* _TASK REQUIREMENTS_:
Beginning with the line below that contains "Click the 'Use" and ending with the line that contains "Given: Click the shopping cart icon", copy every line exactly. Copy nothing else.

Saved data entries

Segment Open

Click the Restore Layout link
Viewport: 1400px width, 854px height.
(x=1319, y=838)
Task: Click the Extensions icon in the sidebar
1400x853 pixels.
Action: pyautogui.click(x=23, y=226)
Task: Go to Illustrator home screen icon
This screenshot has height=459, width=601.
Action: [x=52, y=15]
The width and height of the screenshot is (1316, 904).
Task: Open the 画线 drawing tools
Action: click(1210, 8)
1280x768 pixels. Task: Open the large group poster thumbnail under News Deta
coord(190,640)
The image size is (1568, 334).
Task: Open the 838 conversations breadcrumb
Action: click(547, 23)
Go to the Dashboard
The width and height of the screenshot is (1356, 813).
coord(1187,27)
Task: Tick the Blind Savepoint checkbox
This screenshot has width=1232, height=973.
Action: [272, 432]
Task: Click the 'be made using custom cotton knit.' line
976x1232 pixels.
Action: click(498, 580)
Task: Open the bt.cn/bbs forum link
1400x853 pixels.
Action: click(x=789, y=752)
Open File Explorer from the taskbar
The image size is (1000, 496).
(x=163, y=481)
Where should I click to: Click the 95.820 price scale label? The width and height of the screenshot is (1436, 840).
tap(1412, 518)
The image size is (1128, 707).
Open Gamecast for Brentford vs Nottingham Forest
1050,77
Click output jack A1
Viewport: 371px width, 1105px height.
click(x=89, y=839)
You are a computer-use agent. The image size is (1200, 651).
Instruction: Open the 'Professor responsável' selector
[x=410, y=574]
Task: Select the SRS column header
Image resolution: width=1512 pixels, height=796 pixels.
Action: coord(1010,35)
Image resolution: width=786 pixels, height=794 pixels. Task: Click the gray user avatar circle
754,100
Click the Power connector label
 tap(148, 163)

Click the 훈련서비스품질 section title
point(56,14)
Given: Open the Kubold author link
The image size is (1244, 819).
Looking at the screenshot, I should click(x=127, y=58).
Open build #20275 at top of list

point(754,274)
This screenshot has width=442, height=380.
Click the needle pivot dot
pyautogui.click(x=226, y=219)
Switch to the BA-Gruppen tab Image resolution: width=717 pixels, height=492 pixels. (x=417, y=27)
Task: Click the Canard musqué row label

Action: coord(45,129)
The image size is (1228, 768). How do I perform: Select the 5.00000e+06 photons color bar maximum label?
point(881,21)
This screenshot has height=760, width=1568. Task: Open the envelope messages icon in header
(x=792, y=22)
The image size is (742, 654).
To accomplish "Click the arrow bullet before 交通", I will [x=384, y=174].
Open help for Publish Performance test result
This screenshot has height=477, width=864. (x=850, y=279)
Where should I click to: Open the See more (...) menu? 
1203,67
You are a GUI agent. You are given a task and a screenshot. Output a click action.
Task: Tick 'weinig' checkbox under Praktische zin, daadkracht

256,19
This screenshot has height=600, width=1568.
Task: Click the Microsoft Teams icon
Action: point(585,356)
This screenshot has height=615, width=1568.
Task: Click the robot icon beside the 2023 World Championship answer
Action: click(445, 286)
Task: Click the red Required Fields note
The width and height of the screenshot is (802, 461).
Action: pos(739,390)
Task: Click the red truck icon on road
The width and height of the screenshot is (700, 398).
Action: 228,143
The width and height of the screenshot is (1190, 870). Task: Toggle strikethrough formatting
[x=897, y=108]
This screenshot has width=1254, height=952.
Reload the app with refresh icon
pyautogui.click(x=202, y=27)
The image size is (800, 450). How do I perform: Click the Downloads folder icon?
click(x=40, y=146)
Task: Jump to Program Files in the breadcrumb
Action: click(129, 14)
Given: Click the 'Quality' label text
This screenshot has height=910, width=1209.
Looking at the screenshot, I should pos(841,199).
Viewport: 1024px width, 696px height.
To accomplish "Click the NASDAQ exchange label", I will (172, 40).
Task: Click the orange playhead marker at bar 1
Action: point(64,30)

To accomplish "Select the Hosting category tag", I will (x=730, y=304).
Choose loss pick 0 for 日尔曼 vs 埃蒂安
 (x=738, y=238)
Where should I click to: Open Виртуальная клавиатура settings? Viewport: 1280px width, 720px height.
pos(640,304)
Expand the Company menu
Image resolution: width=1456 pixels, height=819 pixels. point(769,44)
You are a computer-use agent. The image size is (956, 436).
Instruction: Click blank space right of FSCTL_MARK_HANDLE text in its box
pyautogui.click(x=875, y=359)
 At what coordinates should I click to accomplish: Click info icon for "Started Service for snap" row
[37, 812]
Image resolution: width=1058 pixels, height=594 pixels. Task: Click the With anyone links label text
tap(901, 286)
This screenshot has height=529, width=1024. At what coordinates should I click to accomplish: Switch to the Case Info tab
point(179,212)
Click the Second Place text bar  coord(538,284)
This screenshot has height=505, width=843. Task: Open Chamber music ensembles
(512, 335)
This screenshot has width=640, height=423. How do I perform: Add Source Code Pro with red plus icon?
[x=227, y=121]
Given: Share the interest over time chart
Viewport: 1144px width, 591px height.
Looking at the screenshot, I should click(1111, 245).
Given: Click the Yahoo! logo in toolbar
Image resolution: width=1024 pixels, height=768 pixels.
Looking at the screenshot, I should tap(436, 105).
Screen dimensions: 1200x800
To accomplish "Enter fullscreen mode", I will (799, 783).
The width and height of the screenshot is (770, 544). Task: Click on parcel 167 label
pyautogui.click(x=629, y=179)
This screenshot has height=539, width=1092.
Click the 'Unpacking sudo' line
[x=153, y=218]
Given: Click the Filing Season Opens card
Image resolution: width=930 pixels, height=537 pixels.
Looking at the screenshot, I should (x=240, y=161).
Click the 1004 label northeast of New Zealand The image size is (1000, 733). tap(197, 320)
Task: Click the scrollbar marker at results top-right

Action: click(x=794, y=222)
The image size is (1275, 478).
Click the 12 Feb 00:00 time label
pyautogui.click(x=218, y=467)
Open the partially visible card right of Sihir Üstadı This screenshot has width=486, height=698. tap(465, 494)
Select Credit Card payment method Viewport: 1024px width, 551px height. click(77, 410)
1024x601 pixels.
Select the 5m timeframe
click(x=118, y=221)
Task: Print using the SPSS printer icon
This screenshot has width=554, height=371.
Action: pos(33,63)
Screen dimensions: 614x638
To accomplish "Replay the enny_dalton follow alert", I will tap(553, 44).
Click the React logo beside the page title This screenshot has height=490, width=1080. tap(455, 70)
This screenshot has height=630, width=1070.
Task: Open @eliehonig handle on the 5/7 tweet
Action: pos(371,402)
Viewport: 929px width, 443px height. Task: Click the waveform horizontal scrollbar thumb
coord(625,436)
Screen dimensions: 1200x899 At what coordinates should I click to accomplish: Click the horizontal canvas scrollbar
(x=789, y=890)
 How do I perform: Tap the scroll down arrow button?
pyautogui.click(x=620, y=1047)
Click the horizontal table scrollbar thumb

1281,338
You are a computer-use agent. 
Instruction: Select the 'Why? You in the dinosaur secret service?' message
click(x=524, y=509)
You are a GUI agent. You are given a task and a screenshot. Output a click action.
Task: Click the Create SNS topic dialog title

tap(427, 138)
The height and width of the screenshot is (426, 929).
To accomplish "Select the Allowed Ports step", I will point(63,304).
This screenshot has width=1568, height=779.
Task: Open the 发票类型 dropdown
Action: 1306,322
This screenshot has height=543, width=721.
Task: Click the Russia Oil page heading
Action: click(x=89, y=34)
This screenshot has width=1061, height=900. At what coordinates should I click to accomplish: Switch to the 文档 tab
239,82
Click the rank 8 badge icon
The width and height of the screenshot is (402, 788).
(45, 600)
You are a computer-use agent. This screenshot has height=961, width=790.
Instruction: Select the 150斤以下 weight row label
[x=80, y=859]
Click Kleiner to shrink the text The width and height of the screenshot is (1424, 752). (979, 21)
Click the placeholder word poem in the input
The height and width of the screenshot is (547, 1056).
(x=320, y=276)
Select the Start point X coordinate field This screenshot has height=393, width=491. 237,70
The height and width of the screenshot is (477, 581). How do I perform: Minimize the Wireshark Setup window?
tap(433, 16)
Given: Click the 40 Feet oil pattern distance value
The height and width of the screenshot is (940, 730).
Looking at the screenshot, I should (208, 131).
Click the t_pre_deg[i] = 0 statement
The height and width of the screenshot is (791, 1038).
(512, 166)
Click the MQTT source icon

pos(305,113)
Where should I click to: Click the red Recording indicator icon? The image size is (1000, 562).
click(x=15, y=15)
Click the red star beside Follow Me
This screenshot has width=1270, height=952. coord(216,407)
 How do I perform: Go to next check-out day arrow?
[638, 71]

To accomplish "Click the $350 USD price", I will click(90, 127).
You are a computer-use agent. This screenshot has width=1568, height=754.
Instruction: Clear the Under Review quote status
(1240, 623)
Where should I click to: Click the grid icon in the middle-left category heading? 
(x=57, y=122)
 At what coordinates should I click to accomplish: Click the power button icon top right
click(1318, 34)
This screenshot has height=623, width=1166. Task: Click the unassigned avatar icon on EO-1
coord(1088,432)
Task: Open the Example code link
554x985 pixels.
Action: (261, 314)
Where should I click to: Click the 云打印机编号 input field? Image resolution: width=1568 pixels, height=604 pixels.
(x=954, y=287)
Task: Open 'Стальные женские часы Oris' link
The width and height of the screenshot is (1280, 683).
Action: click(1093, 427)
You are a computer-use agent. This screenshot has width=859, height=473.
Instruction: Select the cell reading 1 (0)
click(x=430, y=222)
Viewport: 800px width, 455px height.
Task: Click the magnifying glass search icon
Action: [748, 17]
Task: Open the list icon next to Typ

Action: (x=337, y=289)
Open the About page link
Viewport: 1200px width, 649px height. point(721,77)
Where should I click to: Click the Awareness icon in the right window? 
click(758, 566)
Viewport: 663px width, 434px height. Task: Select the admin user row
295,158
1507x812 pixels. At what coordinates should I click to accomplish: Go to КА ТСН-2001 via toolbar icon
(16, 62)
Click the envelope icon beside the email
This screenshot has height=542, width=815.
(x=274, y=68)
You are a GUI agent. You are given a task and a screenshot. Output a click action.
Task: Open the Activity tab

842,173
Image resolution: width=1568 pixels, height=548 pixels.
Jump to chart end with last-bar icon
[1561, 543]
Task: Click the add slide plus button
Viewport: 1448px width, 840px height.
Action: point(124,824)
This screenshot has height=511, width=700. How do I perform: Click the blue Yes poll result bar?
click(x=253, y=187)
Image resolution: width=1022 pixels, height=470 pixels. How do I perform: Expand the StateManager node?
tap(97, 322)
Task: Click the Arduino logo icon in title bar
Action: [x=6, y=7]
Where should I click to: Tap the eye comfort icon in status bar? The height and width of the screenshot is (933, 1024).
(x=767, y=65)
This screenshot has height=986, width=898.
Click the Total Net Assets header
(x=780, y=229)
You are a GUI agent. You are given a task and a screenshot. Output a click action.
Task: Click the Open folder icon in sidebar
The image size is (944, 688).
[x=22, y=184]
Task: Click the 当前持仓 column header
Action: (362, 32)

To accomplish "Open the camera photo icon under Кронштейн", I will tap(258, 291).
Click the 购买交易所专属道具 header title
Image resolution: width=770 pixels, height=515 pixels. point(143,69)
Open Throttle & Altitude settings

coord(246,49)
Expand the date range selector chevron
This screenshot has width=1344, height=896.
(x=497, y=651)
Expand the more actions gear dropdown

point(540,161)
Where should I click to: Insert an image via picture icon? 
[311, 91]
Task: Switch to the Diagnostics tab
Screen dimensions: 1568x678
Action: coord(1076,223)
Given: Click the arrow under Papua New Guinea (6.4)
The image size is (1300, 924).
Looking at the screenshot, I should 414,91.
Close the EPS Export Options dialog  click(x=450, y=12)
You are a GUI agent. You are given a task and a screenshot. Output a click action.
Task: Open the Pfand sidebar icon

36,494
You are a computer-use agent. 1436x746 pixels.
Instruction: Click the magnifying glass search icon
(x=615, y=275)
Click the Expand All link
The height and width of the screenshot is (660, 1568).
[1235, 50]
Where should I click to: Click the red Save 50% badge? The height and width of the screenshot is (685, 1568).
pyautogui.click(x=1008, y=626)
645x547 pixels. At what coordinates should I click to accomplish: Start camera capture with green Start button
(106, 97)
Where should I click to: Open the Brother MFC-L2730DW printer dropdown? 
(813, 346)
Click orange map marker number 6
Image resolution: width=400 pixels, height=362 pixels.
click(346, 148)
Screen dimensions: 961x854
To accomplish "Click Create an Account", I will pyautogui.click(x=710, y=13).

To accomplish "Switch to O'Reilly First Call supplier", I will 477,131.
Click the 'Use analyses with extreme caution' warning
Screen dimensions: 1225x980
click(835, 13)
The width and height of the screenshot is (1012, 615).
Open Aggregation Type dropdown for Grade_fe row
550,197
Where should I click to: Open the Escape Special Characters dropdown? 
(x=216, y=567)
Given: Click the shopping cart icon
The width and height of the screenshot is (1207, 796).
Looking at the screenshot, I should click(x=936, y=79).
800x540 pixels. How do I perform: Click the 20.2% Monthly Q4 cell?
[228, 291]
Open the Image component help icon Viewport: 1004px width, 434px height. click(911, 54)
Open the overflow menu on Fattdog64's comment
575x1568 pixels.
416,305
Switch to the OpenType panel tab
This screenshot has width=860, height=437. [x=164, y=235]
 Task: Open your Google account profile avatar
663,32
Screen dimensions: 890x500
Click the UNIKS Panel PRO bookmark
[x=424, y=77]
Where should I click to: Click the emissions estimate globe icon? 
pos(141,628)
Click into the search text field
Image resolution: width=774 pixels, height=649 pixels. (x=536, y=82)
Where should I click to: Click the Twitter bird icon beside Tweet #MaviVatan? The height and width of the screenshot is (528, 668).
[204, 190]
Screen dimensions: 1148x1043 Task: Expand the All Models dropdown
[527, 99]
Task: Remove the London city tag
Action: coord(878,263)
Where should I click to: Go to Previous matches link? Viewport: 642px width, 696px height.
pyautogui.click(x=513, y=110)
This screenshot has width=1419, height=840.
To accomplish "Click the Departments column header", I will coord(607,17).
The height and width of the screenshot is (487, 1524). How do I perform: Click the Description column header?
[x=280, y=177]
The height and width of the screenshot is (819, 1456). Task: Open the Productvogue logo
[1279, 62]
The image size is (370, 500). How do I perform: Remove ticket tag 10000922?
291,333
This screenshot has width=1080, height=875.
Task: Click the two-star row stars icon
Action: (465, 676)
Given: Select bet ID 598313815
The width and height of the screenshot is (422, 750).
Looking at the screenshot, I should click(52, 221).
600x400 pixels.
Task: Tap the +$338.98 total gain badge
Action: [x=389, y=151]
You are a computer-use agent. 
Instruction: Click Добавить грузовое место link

Segment Closed

* _RESULT OF THE TASK_:
Click the 'Use analyses with extreme caution' warning
Screen dimensions: 1225x980
click(835, 13)
The width and height of the screenshot is (1012, 615).
Open Aggregation Type dropdown for Grade_fe row
550,197
Where should I click to: Open the Escape Special Characters dropdown? 
(x=216, y=567)
Given: Click the shopping cart icon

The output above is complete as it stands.